__Prompt__:
Every line below that mentions the word "computer" should be copied out.

__Entries supplied__:
::::::::::

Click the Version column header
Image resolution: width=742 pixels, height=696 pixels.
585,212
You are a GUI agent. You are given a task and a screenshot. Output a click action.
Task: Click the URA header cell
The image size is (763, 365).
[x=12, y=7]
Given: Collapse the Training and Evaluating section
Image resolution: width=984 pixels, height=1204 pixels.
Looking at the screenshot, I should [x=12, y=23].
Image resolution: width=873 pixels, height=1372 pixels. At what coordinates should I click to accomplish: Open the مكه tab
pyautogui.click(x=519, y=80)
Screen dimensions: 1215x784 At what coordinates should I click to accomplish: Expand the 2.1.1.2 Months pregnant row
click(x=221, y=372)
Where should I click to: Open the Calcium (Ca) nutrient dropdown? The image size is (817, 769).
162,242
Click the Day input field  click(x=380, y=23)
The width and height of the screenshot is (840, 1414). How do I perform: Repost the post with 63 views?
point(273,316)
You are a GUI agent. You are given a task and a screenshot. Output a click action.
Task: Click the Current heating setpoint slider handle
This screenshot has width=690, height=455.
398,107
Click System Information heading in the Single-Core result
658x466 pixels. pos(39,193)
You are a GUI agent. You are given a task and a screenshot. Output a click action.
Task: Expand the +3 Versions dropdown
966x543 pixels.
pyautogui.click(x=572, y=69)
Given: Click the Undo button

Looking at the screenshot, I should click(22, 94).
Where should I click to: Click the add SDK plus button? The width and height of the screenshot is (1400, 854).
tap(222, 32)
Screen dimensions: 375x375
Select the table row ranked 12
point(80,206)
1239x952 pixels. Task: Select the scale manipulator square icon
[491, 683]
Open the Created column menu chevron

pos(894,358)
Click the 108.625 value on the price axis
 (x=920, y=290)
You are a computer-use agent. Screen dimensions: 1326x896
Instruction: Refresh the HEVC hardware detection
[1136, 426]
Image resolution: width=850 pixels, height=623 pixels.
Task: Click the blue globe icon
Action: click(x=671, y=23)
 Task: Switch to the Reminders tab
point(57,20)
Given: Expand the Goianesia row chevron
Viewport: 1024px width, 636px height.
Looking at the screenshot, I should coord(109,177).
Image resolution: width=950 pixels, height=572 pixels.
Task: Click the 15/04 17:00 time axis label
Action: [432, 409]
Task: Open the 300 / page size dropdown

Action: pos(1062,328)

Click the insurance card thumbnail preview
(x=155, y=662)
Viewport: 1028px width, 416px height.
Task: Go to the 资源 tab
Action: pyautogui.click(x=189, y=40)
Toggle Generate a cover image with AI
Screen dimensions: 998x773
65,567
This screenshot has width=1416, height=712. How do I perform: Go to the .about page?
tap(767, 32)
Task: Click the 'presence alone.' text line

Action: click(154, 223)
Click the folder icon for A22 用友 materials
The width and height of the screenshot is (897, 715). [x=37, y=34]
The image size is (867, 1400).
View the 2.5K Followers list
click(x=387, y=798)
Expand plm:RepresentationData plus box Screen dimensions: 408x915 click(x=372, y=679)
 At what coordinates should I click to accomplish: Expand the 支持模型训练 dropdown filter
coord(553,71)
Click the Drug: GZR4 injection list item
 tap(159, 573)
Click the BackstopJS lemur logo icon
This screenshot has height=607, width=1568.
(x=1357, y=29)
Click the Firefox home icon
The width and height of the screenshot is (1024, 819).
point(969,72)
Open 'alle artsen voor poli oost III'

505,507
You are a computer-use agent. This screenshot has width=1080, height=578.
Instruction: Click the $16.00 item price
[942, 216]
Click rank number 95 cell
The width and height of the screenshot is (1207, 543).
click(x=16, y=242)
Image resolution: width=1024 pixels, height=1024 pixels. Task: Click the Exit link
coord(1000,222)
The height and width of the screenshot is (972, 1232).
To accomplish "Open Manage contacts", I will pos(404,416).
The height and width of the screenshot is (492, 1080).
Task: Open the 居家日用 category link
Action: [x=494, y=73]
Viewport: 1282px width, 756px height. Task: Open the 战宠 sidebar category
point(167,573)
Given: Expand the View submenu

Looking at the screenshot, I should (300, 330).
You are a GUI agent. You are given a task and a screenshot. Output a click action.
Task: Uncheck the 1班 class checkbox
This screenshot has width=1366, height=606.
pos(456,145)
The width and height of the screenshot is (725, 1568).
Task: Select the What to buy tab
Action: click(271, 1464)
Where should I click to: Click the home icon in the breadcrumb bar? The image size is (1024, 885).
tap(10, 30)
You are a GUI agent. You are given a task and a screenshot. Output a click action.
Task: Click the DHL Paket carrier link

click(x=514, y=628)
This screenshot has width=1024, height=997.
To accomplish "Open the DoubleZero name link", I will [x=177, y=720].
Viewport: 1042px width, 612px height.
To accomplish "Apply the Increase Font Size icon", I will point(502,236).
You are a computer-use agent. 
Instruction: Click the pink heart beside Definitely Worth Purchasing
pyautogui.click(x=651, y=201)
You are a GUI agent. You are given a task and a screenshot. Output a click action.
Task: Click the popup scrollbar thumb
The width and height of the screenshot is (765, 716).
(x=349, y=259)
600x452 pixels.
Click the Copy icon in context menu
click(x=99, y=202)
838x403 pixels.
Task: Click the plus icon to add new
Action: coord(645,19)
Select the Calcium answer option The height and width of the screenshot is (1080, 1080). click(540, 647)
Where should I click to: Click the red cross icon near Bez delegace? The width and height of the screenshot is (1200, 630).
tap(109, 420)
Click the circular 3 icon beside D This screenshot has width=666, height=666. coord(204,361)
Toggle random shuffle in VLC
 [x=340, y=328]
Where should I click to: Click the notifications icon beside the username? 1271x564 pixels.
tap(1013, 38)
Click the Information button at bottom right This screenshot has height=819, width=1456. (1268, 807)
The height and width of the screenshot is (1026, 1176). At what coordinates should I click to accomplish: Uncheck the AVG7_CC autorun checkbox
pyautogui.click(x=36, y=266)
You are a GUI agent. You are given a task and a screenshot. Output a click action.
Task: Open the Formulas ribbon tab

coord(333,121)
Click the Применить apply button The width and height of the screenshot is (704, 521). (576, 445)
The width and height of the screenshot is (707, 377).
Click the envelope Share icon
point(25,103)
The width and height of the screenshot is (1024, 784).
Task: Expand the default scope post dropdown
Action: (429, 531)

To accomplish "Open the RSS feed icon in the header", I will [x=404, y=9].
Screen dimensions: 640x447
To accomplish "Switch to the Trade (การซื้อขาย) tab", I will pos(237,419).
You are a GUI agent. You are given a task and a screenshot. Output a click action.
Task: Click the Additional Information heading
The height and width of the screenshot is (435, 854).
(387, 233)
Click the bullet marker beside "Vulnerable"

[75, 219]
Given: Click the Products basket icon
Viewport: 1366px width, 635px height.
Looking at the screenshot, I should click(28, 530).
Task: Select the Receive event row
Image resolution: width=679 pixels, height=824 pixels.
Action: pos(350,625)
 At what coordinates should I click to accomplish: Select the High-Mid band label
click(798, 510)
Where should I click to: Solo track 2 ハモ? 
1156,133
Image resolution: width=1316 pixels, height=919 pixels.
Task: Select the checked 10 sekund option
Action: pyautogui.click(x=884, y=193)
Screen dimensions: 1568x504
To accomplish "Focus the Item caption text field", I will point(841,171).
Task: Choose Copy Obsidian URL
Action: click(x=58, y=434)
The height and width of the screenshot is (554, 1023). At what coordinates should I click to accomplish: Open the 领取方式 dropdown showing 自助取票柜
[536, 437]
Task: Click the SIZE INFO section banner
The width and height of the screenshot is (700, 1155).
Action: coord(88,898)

::::::::::

__Solution for this problem__:
You are a computer-use agent. Screen dimensions: 1326x896
You are a computer-use agent. This screenshot has width=1080, height=578.
You are a computer-use agent. 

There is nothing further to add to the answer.